Work to be completed
Pictures excluded, retype the lines from the one containing "Toggle grid snapping in viewport toolbar" through the last line of the data below, both included.

Source material
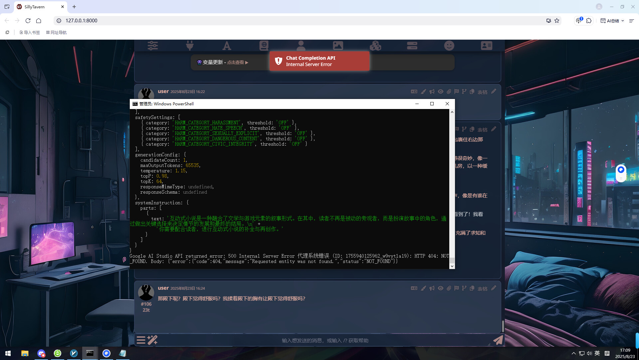Open options hamburger menu beside chat input
This screenshot has width=639, height=360.
pyautogui.click(x=141, y=340)
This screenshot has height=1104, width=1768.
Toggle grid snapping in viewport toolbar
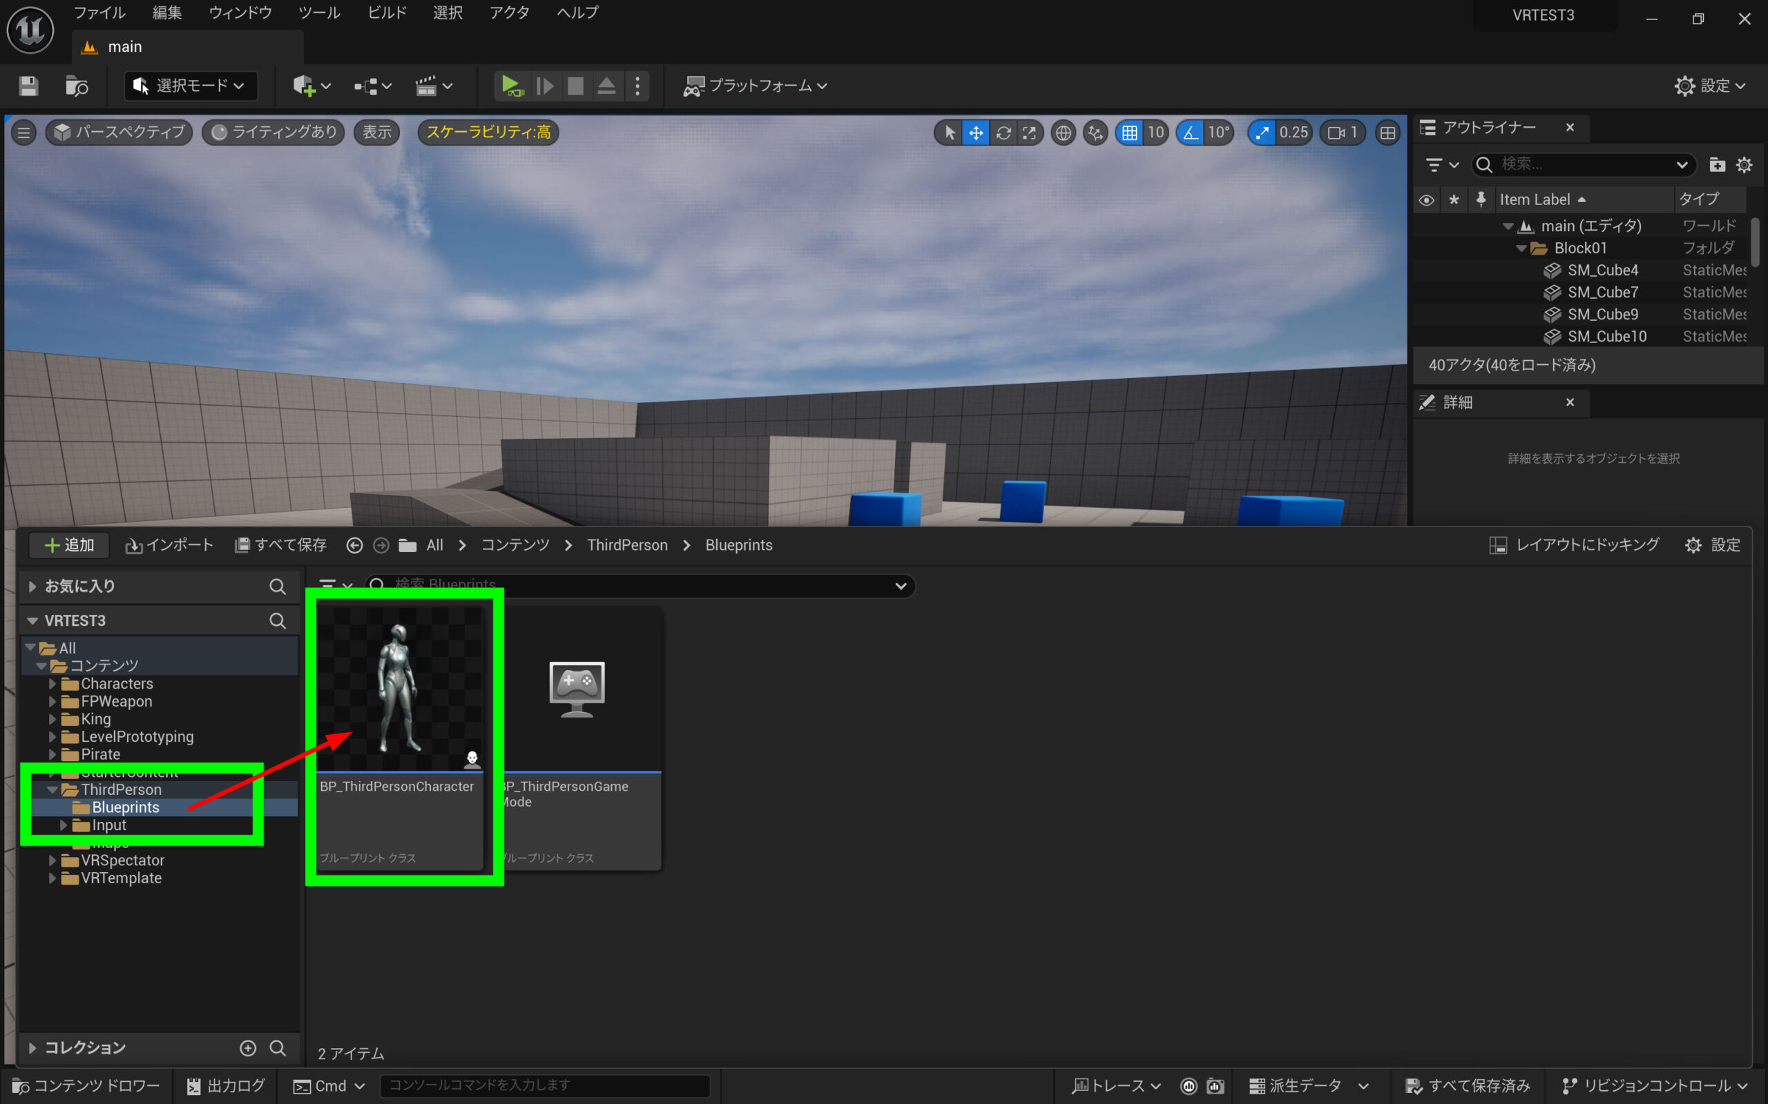pos(1129,133)
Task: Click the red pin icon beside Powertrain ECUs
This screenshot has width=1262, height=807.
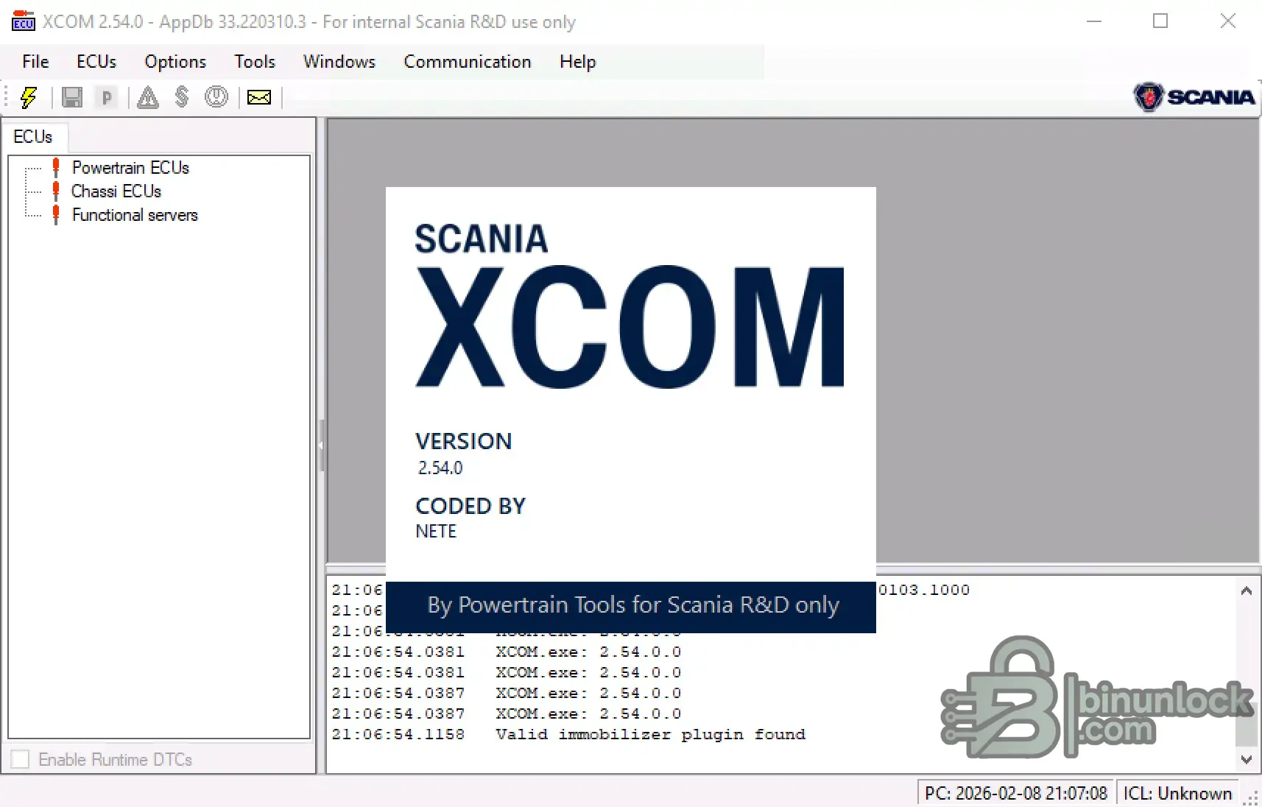Action: click(x=57, y=167)
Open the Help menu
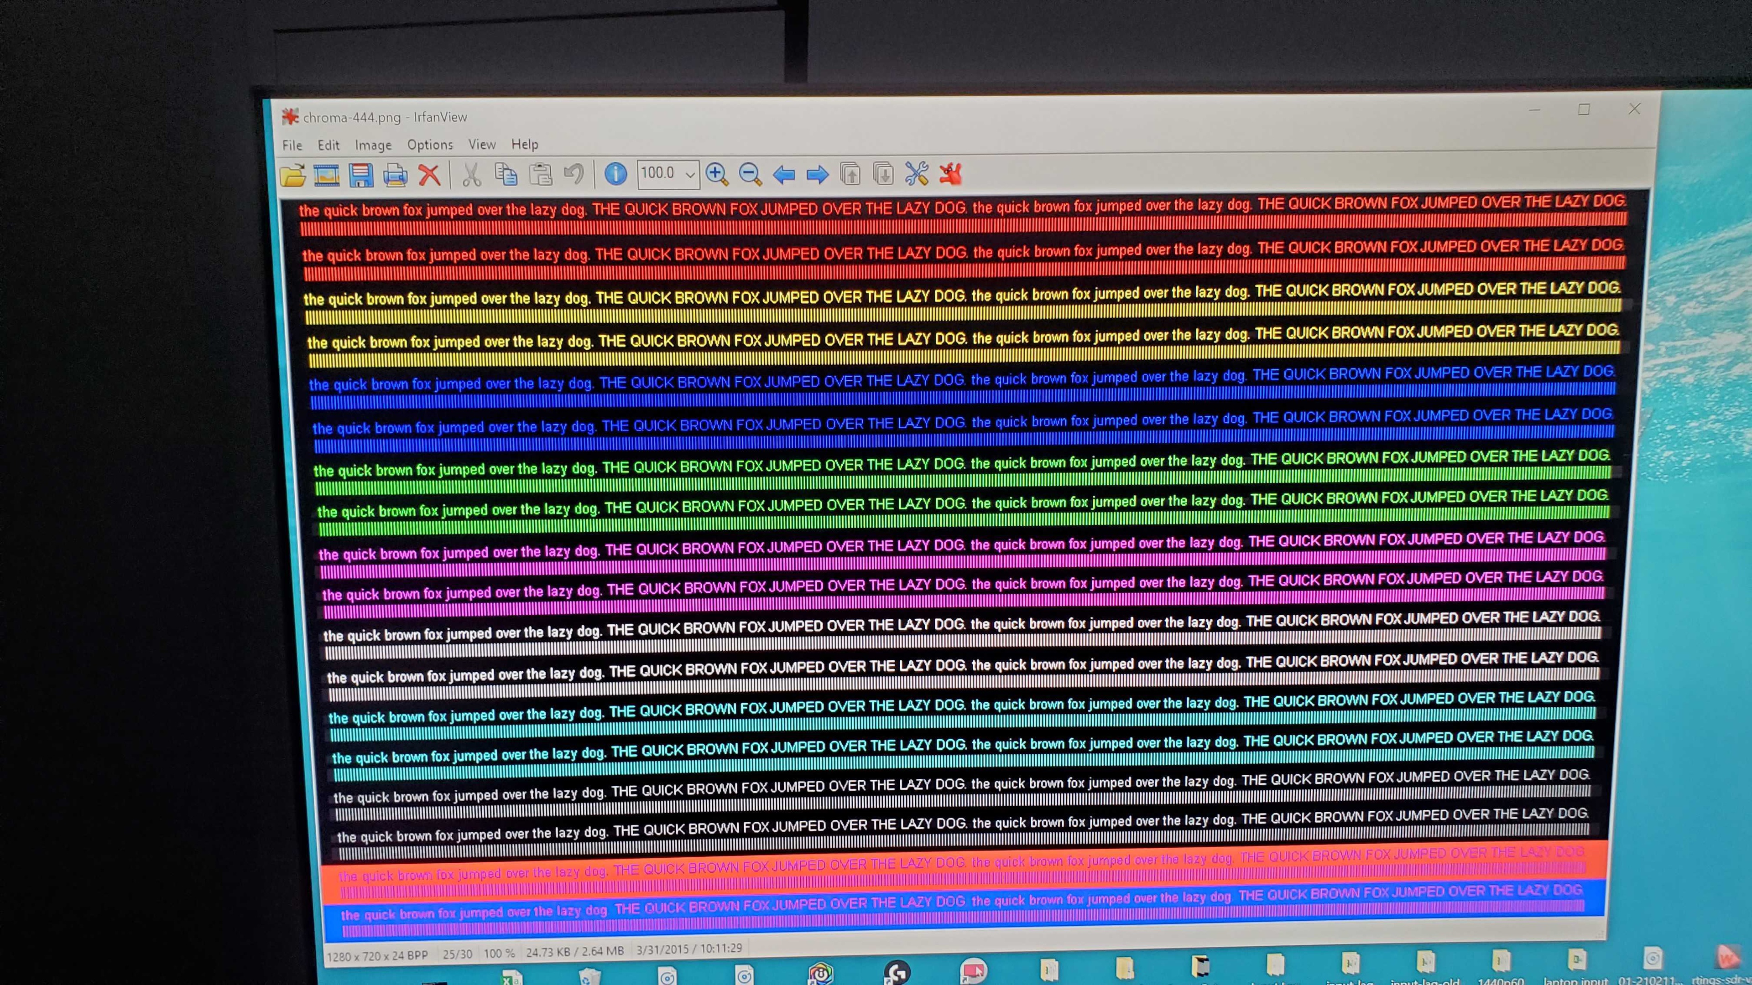This screenshot has height=985, width=1752. click(x=524, y=144)
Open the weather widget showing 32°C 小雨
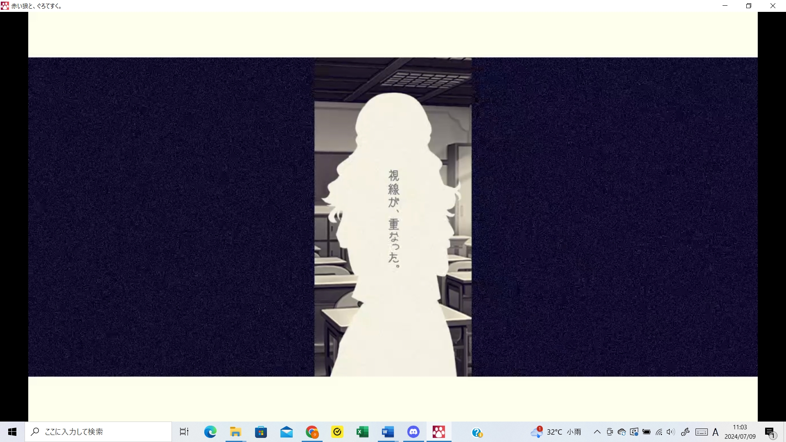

Answer section
Toggle grid snapping in viewport toolbar
pos(1129,133)
Task: Click the red pin icon beside Powertrain ECUs
This screenshot has width=1262, height=807.
Action: click(x=57, y=167)
Open the Help menu
This screenshot has height=985, width=1752. click(x=524, y=144)
Open the weather widget showing 32°C 小雨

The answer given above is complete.